> **Supplied text**:
"""

Ray Arachelian <[email protected]> writes:

> On Wed, 2 Aug 1995, Dr. Dimitri Vulis wrote:
> > terrible. The star should NOT have appeared in a bikini. Yech.
> Why not, she had the right 'assets' for that scene, no? 8-D

Tastes vary. If she were my friend, I'd recommend stuffing that bra. :) :) :)
(With something steganographic, of course. :)

> > In a typical suspenseful scene (not a spoiler), the heroine sneaks into an
> > office and sets off a fire alarm. Everyone leaves, including a villaine, wh
> > doesn't log off.
> is this way.  Very few care about security.  Here at work I have to fight
> extra hard with idiots who log in and leave their machines -- users with
> Supervisory access!

I once was a consultant at a small financial services firm, and a (young,
disturbed) user was going around playing stupid pranks on unattended PCs. I
mandated the use of screenblankers that kicked in after 3 minutes of inactivity
and required a password to get back. The user would then reboot the PCs; some
password was needed to get onto the LAN, but he'd mess with the local
config.sys's. He eventually got fired and I do something else.

> > (One of the IP bytes was 344, by the way.)

> Re: ip #'s: Yeah, it's like all the phone numbers in every movie are
> 555-xxxx.  Probably they didn't want to get sued by posting a real net
> address and get sued.

I see! I remember reading that they discovered in the 30's that if they used a
real phone number in a movie, some people would actually dial it to see what it
is in real life, so all the phone numbers are in the nonexistent 555 exchange.
I guess if a valid IP number were used, some folks would ping it or something.
I guess byte values>255 are the IP equivalent of 555. Better than -
someone might telnet to, then ask mgm/ua whose address this is. :)

> > "hot chats" on an her Mac, and hooks up the text to a voice synthesizer.

"""

> **Dataset extract**:

"""

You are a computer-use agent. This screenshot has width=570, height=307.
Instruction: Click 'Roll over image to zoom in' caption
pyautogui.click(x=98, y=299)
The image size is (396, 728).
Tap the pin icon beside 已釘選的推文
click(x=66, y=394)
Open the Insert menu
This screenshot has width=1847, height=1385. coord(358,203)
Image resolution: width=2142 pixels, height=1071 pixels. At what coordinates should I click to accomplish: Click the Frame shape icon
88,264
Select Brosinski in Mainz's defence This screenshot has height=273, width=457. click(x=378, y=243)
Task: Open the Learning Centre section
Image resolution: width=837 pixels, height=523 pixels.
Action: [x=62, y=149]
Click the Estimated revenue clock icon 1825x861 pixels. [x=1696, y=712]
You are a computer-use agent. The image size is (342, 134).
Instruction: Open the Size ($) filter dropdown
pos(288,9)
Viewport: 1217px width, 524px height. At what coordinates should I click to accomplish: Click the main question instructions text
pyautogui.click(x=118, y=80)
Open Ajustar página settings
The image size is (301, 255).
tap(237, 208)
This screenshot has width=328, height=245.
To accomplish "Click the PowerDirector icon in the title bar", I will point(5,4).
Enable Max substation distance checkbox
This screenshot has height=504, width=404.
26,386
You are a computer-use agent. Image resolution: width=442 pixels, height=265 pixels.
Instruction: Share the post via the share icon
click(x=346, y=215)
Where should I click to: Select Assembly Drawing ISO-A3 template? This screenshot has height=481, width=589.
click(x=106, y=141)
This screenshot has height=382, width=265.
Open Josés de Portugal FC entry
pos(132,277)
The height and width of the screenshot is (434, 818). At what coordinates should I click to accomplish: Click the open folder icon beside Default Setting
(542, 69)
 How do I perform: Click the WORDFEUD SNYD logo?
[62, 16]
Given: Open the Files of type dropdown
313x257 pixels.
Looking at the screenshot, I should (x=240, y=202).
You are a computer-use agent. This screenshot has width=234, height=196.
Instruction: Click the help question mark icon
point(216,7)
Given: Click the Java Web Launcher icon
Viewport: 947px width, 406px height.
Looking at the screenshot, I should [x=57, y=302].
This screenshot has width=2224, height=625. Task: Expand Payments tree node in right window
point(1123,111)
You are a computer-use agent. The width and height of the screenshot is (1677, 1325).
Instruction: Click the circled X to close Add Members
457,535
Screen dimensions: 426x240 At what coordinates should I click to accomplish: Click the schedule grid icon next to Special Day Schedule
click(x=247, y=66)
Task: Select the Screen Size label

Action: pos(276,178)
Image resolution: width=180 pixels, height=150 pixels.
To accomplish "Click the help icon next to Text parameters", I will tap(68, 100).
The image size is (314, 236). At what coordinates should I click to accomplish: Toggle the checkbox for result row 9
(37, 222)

"""

> **The request**: Reproduce the message about computer security in a movie word for word, from beginning to end.

> **Worked answer**:
Ray Arachelian <[email protected]> writes:

> On Wed, 2 Aug 1995, Dr. Dimitri Vulis wrote:
> > terrible. The star should NOT have appeared in a bikini. Yech.
> Why not, she had the right 'assets' for that scene, no? 8-D

Tastes vary. If she were my friend, I'd recommend stuffing that bra. :) :) :)
(With something steganographic, of course. :)

> > In a typical suspenseful scene (not a spoiler), the heroine sneaks into an
> > office and sets off a fire alarm. Everyone leaves, including a villaine, wh
> > doesn't log off.
> is this way.  Very few care about security.  Here at work I have to fight
> extra hard with idiots who log in and leave their machines -- users with
> Supervisory access!

I once was a consultant at a small financial services firm, and a (young,
disturbed) user was going around playing stupid pranks on unattended PCs. I
mandated the use of screenblankers that kicked in after 3 minutes of inactivity
and required a password to get back. The user would then reboot the PCs; some
password was needed to get onto the LAN, but he'd mess with the local
config.sys's. He eventually got fired and I do something else.

> > (One of the IP bytes was 344, by the way.)

> Re: ip #'s: Yeah, it's like all the phone numbers in every movie are
> 555-xxxx.  Probably they didn't want to get sued by posting a real net
> address and get sued.

I see! I remember reading that they discovered in the 30's that if they used a
real phone number in a movie, some people would actually dial it to see what it
is in real life, so all the phone numbers are in the nonexistent 555 exchange.
I guess if a valid IP number were used, some folks would ping it or something.
I guess byte values>255 are the IP equivalent of 555. Better than -
someone might telnet to, then ask mgm/ua whose address this is. :)

> > "hot chats" on an her Mac, and hooks up the text to a voice synthesizer.